Basics of Podcasting

Podcasting, if you don’t already know, is the creation and distribution of amateur radio (Richardson, 2010). Podcasts are fun and interesting to list to and can give some wonderful and useful information.  You can check out the podcast page under Web 2.0 tools  to see a list of educational podcasts for teachers in general or for math, science, social studies/history, reading/writing, or English as a Second Language.

According to Richardson, schools can use it to create a free radio show and world language teachers can record and publish practice lessons, among many other uses. Podcasts are simple and free as long as you have a computer with speakers and a built-in microphone.  There are some things you need before creating your own or having students create their own podcasts (Hesse, 2016):

  1. Planning and Preproduction
    • Theme – go broad and cover a wide variety of topics, or you could go specific
    • Episode length and format – most podcasts do not exceed 60 minutes
    • Script – even if you plan to go off the cuff and improvise your conversations, as most podcasts do, having a general outline to keep yourselves on track is a good idea
    • Scheduling – how often you want your podcast to air
  2. Podcasting Equipment
    • Computer – with built-in or attached microphone
    • Quicktime (Mac or PC), Windows Media Player, or any software that allows you to record and edit audio file and save (or convert) to an mp3 file
      • Press record button and begin speaking (try to sound relaxed, not formal or robotic)
      • Press stop when finished (you may need to practice a few times)
      • Save file as mp3 or wav file and convert to an mp3 file
  3. Post-Production

You and your students will be amazed at how easy it is to create a podcast, once you get over hearing your voice and stop using filler words, such as “um” or “uh.” An article from Harvard Extension School tackles this very subject. It is great practice for students to learn how to speak publicly and work together in groups to create something unique.

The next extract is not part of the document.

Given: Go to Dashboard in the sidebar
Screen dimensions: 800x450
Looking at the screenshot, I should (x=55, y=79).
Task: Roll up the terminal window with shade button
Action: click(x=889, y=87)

Good luck and comment how you have used it in your classroom!


References:

Cohen, Steven D. Tips on Public Speaking: Eliminating the Dreaded “Um.” Retrieved from https://www.extension.harvard.edu/inside-extension/tips-public-speaking-eliminating-dreaded-um

Hesse, Brendan. (2016, July 24). How to Make a Successful Podcast. Retrieved from: http://www.digitaltrends.com/how-to/how-to-make-a-podcast/

Richardson, Will. (2010). Blogs, Wikis, Podcasts, and Other Powerful Tools for Classrooms (3rd ed.). Thousand Oaks, California: Corwin.